### Text shown

Dear Abby: Imprisoned man worries his girlfriend is missing out
Dear Abby: I am a 26-year-old man, and I’m currently incarcerated. My girlfriend, “Diana,” and I have been together for four years. She has a 6-year-old daughter, and I have a 7-year-old son. Our kids are very close, and I am also very close to her daughter.
I may be locked up for some time. I have given Diana the option of moving on without me, but she says she doesn’t want to do that. She is going to stay with me no matter what. That’s great, but everyone around her is pregnant and having babies, and Diana tells me how much she wants another baby. Is it selfish of me to allow her to stick it out with me, knowing I can’t give her what she wants?
— Inside in California
Dear Inside: Diana is a grown woman and capable of making this decision for herself. Just because “everyone around her” is having babies doesn’t mean she has to. If she wants to wait for your release, she can have a child with you at that time, and this is what I am advising.

### Assigned task A
List every age given in the advice column, along with the person each age belongs to.
### Assigned task B
Translate this sentence from the advice column into Spanish: "Diana is a grown woman and capable of making this decision for herself."
### Assigned task C
According to the advice column, why does the letter writer wonder whether it is selfish to let Diana stay with him?
The records after this point are separate material, unrelated to the advice column.

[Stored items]
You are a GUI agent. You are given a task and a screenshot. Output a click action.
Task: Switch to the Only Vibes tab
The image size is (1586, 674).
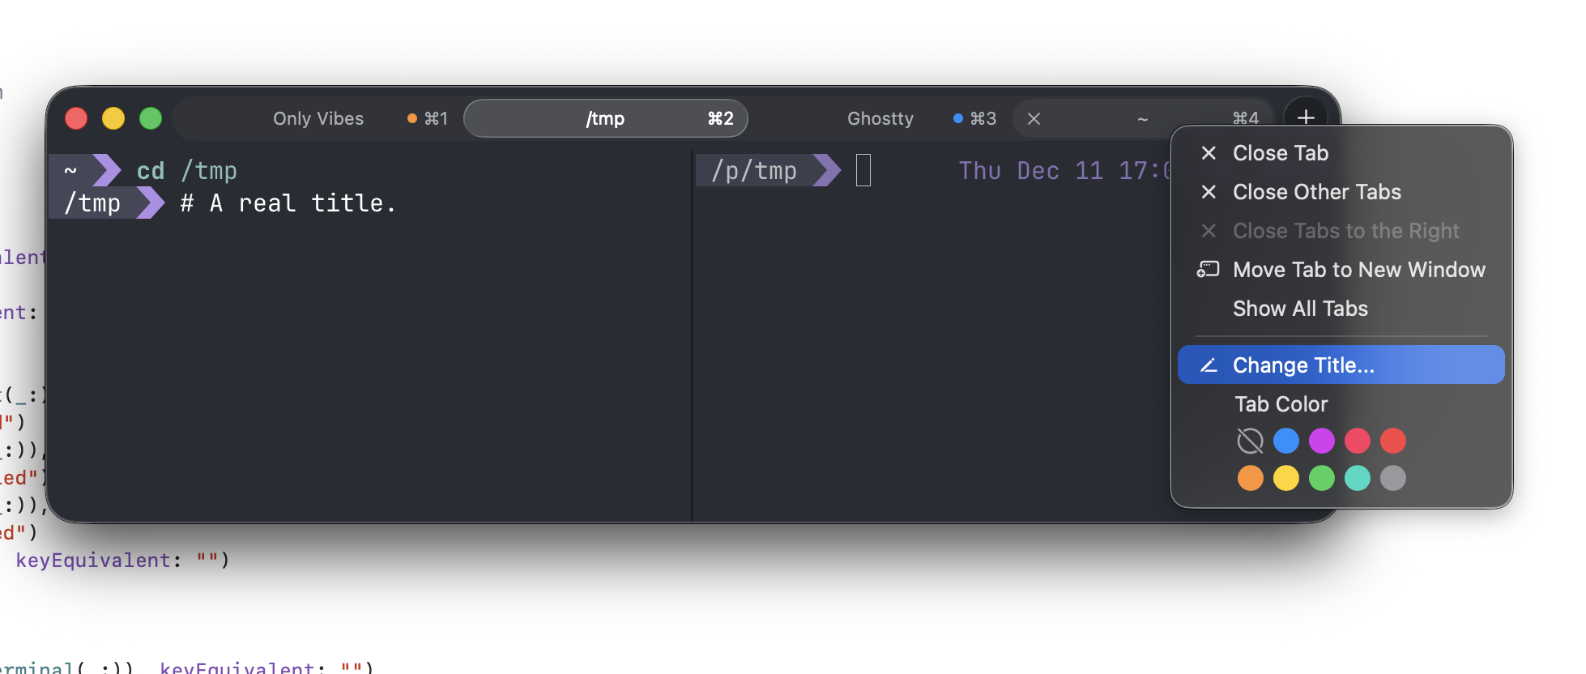click(x=318, y=119)
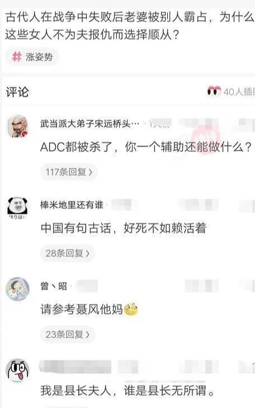Click the pink eyes icon beside 40人
255x408 pixels.
[214, 91]
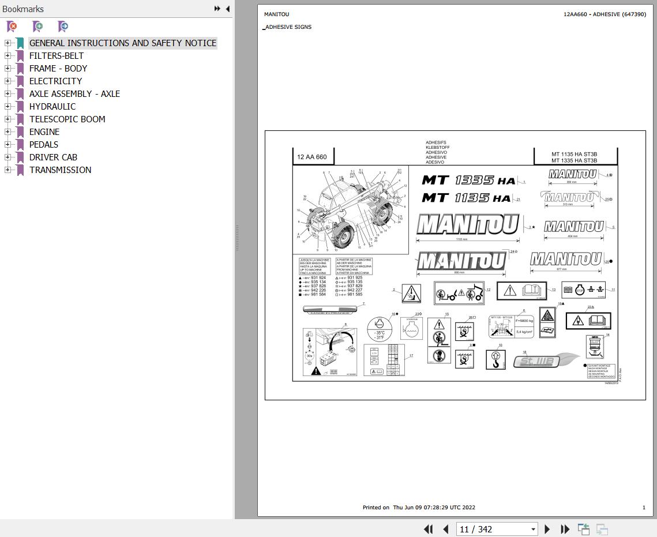
Task: Jump to the first page
Action: (428, 529)
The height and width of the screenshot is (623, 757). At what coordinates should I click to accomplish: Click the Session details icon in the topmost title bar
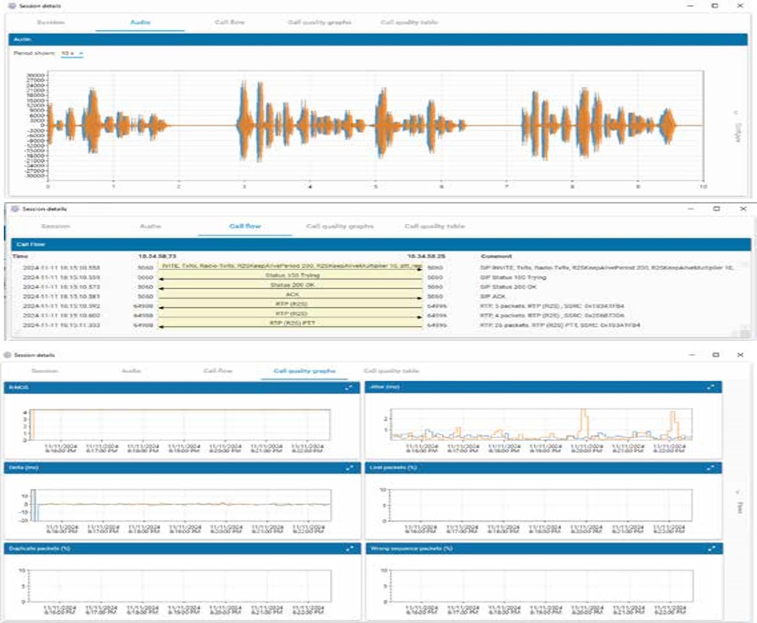tap(12, 5)
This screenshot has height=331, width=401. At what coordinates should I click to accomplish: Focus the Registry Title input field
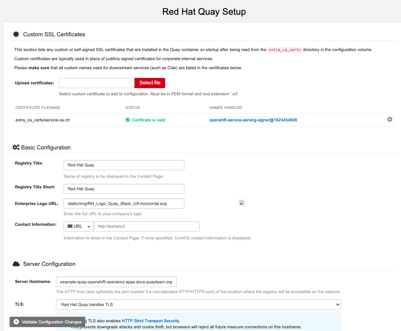[124, 165]
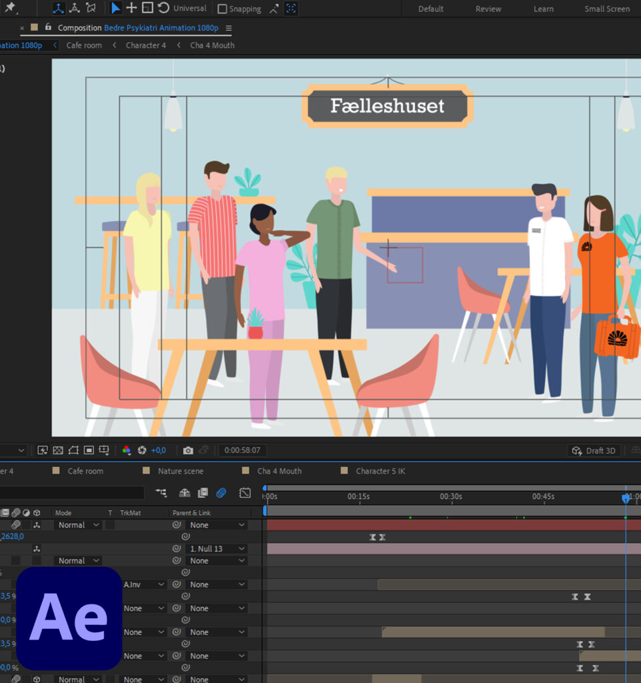The height and width of the screenshot is (683, 641).
Task: Switch to the Review workspace
Action: pyautogui.click(x=488, y=9)
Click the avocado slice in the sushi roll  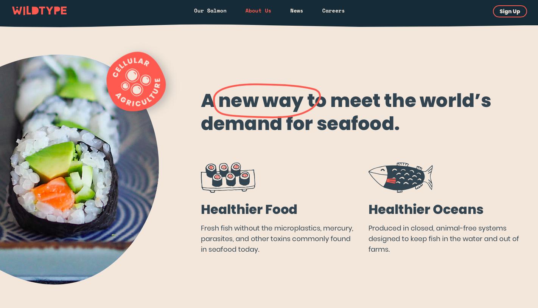[x=51, y=161]
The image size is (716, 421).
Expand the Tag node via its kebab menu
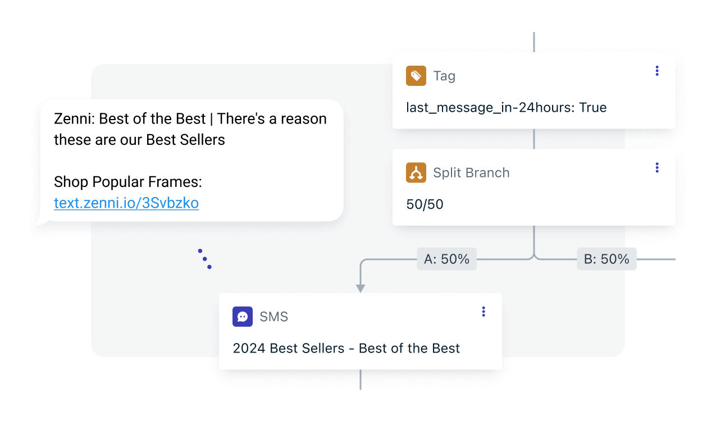(x=656, y=71)
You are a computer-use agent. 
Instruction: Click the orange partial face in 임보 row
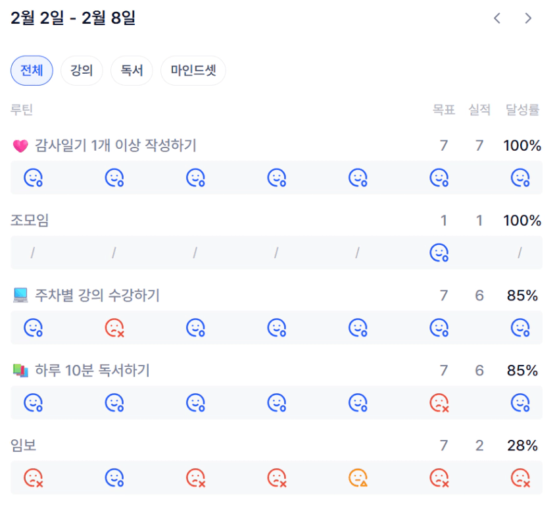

### Output A
The letter writer is 26 years old.
Diana's daughter is 6 years old.
The letter writer's son is 7 years old.

### Output B
Diana es una mujer adulta y capaz de tomar esta decisión por sí misma.

### Output C
Diana has told him how much she wants another baby, and everyone around her is pregnant and having babies. He may be locked up for some time, so he knows he can't give her what she wants.